**What is expected**: Can you print the passage on disappointment-talk as deterioration word for word, starting with "In contrast to" and going on through "[or] particularly needed."?
[BEGIN Page excerpt]
Disappointment-talk as deterioration
A third way in which disappointment-talk served as a primary discursive frame to narrate OID was deterioration. This account casts the OID dilemmas arising from conflicting discourses as a source of internal dissonance. Participants employing the deterioration type of disappointment-talk articulated their increasing ambivalence towards the university through debilitating and detaching. These took form as recitals of personal decline, suffering and feeling trapped at the university. OID was constituted as broken in such talk. However, discourses of prestige were subsequently drawn upon to somewhat repair damaged OID and voice it, instead, as a more ambivalent form of attachment.
Debilitating
Wanda’s (Lecturer, Social Sciences) narrative exemplifies debilitating as a type of IW in which disappointment-talk brings to light the physical and emotional depletion that diminishes strong OID. Her account engages with the conflicts between the self-narrative (the valued academic) and discourses of academic neoliberalism (career instability) and the resulting OID dilemma. Wanda’s referencing of the fixed-term nature of work and lack of value as an individual employee hints at the costs of associating with a prestigious university: It’s constantly short-term, and with no . . . career progression, it’s just stalling the whole time . . . It’s unfair . . . I don’t think it has helped me [feel] secure [or] respected. [. . .] What does that mean about how they view the importance and longevity of [staff] like me?
In contrast to other accounts, there is no obvious turning point in Wanda’s story that drastically shifts the narration of her relationship with the university. Instead, her talk no longer questions but affirms her sense of disidentification: To not get any feedback or . . . professional conversation with me about [my career] . . . in 15 years does leave you feeling . . . professionally worthless. [. . .] [It] makes me feel . . . that I don’t really belong at the department, I’m just filling a gap until they can find somebody else . . . [in a permanent] role they can finance . . . Obviously, that doesn’t make you feel like you are part of the team . . . [or] particularly needed.
[END Page excerpt]
[BEGIN Data extract]
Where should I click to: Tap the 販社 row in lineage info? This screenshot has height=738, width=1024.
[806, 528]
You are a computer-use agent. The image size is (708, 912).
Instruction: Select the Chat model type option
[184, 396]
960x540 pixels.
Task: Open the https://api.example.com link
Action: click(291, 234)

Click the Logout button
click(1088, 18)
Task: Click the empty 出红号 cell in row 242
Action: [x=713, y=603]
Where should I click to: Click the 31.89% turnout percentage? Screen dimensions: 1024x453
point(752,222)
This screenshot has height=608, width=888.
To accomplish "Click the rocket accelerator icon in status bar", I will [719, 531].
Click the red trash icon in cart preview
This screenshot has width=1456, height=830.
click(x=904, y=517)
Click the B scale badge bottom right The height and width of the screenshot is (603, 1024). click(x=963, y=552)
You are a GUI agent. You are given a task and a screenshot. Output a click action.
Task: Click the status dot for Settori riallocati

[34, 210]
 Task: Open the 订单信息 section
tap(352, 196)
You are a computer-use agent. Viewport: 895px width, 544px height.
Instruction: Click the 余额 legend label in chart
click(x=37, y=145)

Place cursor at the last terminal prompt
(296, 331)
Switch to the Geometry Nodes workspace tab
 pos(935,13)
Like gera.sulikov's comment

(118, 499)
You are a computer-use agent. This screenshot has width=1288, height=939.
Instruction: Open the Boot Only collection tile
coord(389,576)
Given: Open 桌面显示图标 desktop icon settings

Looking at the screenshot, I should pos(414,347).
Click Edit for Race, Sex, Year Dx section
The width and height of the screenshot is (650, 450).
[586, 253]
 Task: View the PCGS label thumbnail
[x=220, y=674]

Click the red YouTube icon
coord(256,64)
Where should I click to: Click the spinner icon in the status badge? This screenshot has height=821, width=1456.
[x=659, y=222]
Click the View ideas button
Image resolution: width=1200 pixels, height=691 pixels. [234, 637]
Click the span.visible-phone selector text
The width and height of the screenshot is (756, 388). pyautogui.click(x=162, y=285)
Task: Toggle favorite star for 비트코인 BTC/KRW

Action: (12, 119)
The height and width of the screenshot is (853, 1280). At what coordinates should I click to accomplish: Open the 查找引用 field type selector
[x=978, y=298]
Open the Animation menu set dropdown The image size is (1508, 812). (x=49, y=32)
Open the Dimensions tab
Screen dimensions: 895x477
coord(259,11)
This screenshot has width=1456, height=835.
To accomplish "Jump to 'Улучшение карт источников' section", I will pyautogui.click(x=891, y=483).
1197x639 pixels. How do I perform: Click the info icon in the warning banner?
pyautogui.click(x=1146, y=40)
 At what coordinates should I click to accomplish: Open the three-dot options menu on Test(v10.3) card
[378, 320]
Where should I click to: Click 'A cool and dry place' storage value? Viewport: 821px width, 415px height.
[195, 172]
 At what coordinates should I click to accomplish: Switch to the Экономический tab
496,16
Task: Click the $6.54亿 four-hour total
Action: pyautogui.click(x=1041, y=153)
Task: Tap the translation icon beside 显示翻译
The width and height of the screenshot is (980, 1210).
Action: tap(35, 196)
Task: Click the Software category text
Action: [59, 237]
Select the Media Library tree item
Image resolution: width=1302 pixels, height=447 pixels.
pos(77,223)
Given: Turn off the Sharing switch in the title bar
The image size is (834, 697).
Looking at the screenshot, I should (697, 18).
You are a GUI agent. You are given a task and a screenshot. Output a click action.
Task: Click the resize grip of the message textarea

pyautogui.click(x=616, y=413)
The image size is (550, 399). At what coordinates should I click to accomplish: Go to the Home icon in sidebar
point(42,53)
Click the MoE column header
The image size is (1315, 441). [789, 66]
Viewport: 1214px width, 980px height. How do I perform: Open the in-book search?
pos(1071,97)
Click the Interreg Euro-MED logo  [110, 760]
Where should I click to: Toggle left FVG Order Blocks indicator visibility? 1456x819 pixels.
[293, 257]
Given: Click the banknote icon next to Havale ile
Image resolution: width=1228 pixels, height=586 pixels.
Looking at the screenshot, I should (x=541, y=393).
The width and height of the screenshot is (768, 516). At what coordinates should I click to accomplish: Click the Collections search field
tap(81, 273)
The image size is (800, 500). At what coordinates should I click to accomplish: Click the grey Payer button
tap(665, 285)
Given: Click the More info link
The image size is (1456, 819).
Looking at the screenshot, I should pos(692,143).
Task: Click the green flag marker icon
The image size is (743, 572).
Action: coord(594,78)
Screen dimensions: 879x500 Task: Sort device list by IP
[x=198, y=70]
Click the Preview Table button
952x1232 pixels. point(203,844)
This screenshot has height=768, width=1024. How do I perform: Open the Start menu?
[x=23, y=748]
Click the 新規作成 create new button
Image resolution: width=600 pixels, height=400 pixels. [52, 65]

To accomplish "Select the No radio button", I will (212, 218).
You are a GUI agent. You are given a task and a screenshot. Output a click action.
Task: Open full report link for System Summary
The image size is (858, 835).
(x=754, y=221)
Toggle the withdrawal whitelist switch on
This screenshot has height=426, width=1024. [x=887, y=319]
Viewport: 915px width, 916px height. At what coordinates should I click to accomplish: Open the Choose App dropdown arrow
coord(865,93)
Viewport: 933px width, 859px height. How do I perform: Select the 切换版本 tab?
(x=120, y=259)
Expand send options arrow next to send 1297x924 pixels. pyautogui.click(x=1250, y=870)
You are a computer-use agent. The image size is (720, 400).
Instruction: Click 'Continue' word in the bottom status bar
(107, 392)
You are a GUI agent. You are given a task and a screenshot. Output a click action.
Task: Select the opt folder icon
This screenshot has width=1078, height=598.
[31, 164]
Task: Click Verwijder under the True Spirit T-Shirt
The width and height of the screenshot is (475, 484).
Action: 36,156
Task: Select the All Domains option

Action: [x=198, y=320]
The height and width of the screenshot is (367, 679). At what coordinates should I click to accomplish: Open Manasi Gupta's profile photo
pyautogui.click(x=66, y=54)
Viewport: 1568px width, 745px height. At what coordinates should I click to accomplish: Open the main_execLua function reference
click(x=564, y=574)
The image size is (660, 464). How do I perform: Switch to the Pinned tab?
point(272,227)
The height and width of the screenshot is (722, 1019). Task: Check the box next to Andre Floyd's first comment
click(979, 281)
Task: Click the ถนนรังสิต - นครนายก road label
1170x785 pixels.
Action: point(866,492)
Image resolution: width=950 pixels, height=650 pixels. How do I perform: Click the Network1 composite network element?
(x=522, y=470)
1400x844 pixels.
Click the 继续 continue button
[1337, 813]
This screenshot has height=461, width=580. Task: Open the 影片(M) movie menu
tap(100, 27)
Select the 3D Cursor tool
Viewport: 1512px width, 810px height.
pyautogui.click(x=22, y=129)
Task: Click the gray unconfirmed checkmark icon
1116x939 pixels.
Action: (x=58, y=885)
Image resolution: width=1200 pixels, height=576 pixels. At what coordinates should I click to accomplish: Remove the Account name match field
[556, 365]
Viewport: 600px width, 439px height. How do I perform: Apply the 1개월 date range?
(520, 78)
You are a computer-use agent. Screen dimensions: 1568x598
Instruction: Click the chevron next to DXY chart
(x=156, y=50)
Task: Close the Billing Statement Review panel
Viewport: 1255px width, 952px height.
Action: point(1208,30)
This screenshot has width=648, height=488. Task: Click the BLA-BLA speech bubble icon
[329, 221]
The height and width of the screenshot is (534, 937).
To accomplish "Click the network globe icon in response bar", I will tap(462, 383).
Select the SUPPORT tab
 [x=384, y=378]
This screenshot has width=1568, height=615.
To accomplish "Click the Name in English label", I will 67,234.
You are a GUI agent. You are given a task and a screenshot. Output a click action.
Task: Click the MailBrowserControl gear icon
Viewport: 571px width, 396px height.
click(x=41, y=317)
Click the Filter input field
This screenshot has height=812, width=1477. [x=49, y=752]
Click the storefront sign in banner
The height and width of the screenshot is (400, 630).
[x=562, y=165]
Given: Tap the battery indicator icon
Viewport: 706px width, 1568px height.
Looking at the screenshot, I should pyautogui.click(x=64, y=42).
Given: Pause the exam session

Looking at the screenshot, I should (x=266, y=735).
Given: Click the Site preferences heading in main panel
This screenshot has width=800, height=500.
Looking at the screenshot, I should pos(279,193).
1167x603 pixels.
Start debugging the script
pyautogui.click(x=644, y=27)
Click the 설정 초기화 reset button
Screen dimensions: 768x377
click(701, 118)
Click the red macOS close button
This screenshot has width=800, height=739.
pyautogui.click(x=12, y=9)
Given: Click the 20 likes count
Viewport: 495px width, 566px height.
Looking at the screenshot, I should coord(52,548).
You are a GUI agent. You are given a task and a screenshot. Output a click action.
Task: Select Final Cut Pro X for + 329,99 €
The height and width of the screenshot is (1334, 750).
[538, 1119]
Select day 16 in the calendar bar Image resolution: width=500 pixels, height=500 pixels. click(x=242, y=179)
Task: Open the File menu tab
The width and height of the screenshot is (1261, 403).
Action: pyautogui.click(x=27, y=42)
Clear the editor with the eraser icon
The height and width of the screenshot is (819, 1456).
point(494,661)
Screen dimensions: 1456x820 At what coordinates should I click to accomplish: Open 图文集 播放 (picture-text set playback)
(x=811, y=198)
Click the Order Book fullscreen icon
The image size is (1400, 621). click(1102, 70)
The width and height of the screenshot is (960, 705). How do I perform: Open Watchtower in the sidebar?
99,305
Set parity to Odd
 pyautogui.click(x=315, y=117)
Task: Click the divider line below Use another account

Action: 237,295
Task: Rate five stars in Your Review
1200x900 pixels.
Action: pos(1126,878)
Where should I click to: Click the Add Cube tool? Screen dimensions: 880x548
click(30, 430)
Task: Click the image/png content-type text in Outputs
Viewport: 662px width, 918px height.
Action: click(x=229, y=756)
[END Data extract]
**In response**:
In contrast to other accounts, there is no obvious turning point in Wanda’s story that drastically shifts the narration of her relationship with the university. Instead, her talk no longer questions but affirms her sense of disidentification: To not get any feedback or . . . professional conversation with me about [my career] . . . in 15 years does leave you feeling . . . professionally worthless. [. . .] [It] makes me feel . . . that I don’t really belong at the department, I’m just filling a gap until they can find somebody else . . . [in a permanent] role they can finance . . . Obviously, that doesn’t make you feel like you are part of the team . . . [or] particularly needed.